# Passage
When I finished the last sentences of Jared Wilson’s book, The Pastor’s Justification: Applying the Work of Christ in Your Life and Ministry, I took off my reading glasses and rested the paperback on my lap. These four words then looked at me with invitation: “Recover your first love.” Behind the words was the lover himself, Jesus. I was smitten again and grateful. Attention to the loveliness of Jesus describes the strength of this book.
Of course, the topic Wilson chose has few rivals that can tug more intimately at a pastor’s heart. To ask “What justifies us as pastors?” is to expose us to the measures that others and we ourselves use to prove that we have a legitimate vocation; that we live a worthy life; that we matter as human beings; that we forge lives of significance and difference-making in our generation.
Let’s face it: amid the hard work, the criticism, the thankless hours, the feeling of being overlooked or underappreciated or undervalued, we long for someone or something to explain us, to legitimize us, to approve of us, to defend us, to prove our worth in our daily calling to pastoral work. Add to this a desire to measure up, to crave the notoriety some of our colleagues garner. After all, we mostly overshadowed pastors are prone to wander in search of evidence that proves to God, our congregations, and the world that we are, in fact, successful.
Dirty Little Secret
The result, Wilson declares, is that many of us “try to pastor without actually pastoring” (77). Instead, in the name of pastoring, we give our time to other vocations or, even worse, we use cultural rather than biblical norms for success in order to feel like we’re “enough.” But “the dirty little secret underneath,” Wilson points out, is that “there’s never enough” (36).
So “we lack knowledge in practical pastoring” (28) and “frequently find ourselves trying to shepherd the flock we want [rather than] the church we’ve actually got” (30). We also start “domineering rather than shepherding” (45), and in our pursuit of “success” we’re tempted to forfeit our own example, but we can also throw “under the bus the very people the gospel was designed for” (78).
Wilson, pastor of Middletown Springs Community Church in Vermont, wants to remind us that when we chase fads or give in to ministerial busyness, we’re forgetting altogether that as pastors we’re “appointed to a church primarily to lead in Christ-following” (48). When we give ourselves to a vision other than this Christ-centered one, our confidence gets misplaced and we begin to measure ourselves by movements, other ministers, techniques, or successes and failures rather than by the finished work of Jesus. Meanwhile, dismay and burnout begin their damaging work in us. They rob our freedom and courage as our flocks get discipled into something other than the Word. Being trained in a Jesus-exalting life is Wilson’s concern.
To set Jesus in front of us again in our pastoral vocation, Wilson first takes us back to Scripture by helpfully meditating at length on 1 Peter 5:1-11. Then he fleshes out what the five solas of the Reformation reveal to us about our pastoral task in Christ. He understands well the demands of pastoral work, revealed by his of use personal stories, the Bible, history, and quotes from Eugene Peterson, C. S. Lewis, and Dietrich Bonheoffer. He invites us at every turn to the person and promises of Jesus as the true and saving measure for our lives and ministries.
Deep and Lasting
Pastors, this book is a quick read. But it points you to something deep and lasting. Wilson aims to see you refreshed, refocused, and replenished by helping you meditate again on your first love.

# Collection entries
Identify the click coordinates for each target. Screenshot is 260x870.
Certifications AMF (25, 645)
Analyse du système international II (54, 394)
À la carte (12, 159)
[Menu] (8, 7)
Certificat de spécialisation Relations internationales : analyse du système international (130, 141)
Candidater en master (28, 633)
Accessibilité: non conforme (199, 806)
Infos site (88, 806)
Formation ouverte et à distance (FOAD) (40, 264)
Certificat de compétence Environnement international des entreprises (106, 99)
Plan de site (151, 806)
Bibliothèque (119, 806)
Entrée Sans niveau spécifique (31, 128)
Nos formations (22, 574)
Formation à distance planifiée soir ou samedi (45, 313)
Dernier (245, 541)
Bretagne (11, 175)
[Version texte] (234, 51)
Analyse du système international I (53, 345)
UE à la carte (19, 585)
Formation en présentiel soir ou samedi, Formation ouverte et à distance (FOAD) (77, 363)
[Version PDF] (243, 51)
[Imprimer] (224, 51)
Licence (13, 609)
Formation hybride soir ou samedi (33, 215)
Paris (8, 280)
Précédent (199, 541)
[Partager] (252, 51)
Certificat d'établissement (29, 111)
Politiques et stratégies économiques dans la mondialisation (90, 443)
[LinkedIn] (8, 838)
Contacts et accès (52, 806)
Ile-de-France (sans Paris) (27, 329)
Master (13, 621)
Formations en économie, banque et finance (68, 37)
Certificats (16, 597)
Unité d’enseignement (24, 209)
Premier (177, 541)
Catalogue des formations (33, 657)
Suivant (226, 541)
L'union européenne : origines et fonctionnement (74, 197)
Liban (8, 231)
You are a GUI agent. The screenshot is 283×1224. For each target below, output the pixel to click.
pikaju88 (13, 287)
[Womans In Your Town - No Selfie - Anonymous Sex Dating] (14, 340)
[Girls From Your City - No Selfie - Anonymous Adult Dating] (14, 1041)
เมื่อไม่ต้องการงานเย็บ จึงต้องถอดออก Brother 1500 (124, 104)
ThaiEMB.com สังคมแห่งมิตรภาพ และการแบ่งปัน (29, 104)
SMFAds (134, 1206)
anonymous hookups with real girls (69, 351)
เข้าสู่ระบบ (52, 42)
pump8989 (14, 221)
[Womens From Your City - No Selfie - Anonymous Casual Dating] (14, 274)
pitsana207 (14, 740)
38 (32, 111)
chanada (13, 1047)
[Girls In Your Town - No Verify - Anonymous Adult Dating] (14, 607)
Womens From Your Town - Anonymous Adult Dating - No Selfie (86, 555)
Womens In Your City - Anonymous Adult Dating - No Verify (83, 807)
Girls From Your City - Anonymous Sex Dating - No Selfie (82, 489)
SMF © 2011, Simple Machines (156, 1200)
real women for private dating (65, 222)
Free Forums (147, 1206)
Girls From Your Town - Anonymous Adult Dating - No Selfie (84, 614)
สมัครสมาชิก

# List of tasks
a – Answer these questions about the review:
(i) Which church does Wilson pastor?
(ii) Which passage of Scripture does Wilson meditate on at length?
(iii) What four words invited the reviewer after the book was finished?
b – Output the rows starting at the one containing "ThaiEMB.com สังคมแห่งมิตรภาพ และการแบ่งปัน" and ending at the one containing "38 (32, 111)" as a JSON list of strings, one string per row.

# Answers
a –
(i) Middletown Springs Community Church in Vermont
(ii) 1 Peter 5:1-11
(iii) "Recover your first love."

b –
[
  "ThaiEMB.com สังคมแห่งมิตรภาพ และการแบ่งปัน (29, 104)",
  "SMFAds (134, 1206)",
  "anonymous hookups with real girls (69, 351)",
  "เข้าสู่ระบบ (52, 42)",
  "pump8989 (14, 221)",
  "[Womens From Your City - No Selfie - Anonymous Casual Dating] (14, 274)",
  "pitsana207 (14, 740)",
  "38 (32, 111)"
]